Stored data entries:
<<<<

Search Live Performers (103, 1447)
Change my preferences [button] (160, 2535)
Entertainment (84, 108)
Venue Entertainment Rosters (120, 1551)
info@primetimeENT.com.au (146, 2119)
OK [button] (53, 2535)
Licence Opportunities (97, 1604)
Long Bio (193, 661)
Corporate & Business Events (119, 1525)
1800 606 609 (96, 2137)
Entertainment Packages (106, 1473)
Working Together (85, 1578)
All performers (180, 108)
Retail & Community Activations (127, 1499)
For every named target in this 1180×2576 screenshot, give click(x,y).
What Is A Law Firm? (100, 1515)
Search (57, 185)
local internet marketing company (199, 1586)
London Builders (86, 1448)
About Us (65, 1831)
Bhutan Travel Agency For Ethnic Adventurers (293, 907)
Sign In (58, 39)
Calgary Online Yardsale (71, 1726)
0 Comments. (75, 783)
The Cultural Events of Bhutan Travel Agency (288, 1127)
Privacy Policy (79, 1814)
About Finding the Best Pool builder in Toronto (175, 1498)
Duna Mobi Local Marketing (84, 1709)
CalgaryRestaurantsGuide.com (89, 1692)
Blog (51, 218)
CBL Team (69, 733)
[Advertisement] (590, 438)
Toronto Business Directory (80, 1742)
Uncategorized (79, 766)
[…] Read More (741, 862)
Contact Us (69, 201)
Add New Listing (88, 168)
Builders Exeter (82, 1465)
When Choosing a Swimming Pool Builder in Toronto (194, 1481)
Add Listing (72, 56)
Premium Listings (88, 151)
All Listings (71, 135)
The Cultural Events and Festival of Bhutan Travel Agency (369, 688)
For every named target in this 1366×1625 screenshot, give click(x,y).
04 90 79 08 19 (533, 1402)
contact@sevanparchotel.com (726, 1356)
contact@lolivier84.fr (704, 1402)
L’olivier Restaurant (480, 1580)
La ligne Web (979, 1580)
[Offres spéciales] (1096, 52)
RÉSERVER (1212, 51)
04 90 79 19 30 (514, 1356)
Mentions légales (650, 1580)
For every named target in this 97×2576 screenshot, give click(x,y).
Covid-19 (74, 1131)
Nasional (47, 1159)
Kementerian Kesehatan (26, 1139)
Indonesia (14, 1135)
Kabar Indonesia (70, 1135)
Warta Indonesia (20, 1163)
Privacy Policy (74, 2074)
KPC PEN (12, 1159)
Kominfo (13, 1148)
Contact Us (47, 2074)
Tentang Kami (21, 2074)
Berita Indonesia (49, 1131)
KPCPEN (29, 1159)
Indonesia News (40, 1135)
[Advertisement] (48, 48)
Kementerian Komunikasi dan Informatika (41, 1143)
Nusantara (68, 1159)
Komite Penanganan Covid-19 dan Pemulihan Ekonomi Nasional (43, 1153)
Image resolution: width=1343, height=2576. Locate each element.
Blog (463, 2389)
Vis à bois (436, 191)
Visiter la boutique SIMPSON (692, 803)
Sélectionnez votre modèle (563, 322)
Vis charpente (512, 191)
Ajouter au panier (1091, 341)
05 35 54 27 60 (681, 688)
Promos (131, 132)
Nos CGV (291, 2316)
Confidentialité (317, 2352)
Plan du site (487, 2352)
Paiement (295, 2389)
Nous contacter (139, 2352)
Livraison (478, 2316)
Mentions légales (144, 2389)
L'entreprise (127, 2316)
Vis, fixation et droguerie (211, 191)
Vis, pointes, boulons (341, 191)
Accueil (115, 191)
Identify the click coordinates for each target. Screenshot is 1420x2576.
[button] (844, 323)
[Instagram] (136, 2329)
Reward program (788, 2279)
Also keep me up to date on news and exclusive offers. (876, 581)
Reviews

>>>>

Output only the lines from the one that contains "Contact Us (69, 201)" through the final line of the records, exactly as given.

RESULT BELOW:
Contact Us (69, 201)
Add New Listing (88, 168)
Builders Exeter (82, 1465)
When Choosing a Swimming Pool Builder in Toronto (194, 1481)
Add Listing (72, 56)
Premium Listings (88, 151)
All Listings (71, 135)
The Cultural Events and Festival of Bhutan Travel Agency (369, 688)
For every named target in this 1366×1625 screenshot, give click(x,y).
04 90 79 08 19 (533, 1402)
contact@sevanparchotel.com (726, 1356)
contact@lolivier84.fr (704, 1402)
L’olivier Restaurant (480, 1580)
La ligne Web (979, 1580)
[Offres spéciales] (1096, 52)
RÉSERVER (1212, 51)
04 90 79 19 30 (514, 1356)
Mentions légales (650, 1580)
For every named target in this 97×2576 screenshot, give click(x,y).
Covid-19 (74, 1131)
Nasional (47, 1159)
Kementerian Kesehatan (26, 1139)
Indonesia (14, 1135)
Kabar Indonesia (70, 1135)
Warta Indonesia (20, 1163)
Privacy Policy (74, 2074)
KPC PEN (12, 1159)
Kominfo (13, 1148)
Contact Us (47, 2074)
Tentang Kami (21, 2074)
Berita Indonesia (49, 1131)
KPCPEN (29, 1159)
Indonesia News (40, 1135)
[Advertisement] (48, 48)
Kementerian Komunikasi dan Informatika (41, 1143)
Nusantara (68, 1159)
Komite Penanganan Covid-19 dan Pemulihan Ekonomi Nasional (43, 1153)
Image resolution: width=1343, height=2576. Locate each element.
Blog (463, 2389)
Vis à bois (436, 191)
Visiter la boutique SIMPSON (692, 803)
Sélectionnez votre modèle (563, 322)
Vis charpente (512, 191)
Ajouter au panier (1091, 341)
05 35 54 27 60 (681, 688)
Promos (131, 132)
Nos CGV (291, 2316)
Confidentialité (317, 2352)
Plan du site (487, 2352)
Paiement (295, 2389)
Nous contacter (139, 2352)
Livraison (478, 2316)
Mentions légales (144, 2389)
L'entreprise (127, 2316)
Vis, fixation et droguerie (211, 191)
Vis, pointes, boulons (341, 191)
Accueil (115, 191)
Identify the click coordinates for each target. Screenshot is 1420x2576.
[button] (844, 323)
[Instagram] (136, 2329)
Reward program (788, 2279)
Also keep me up to date on news and exclusive offers. (876, 581)
Reviews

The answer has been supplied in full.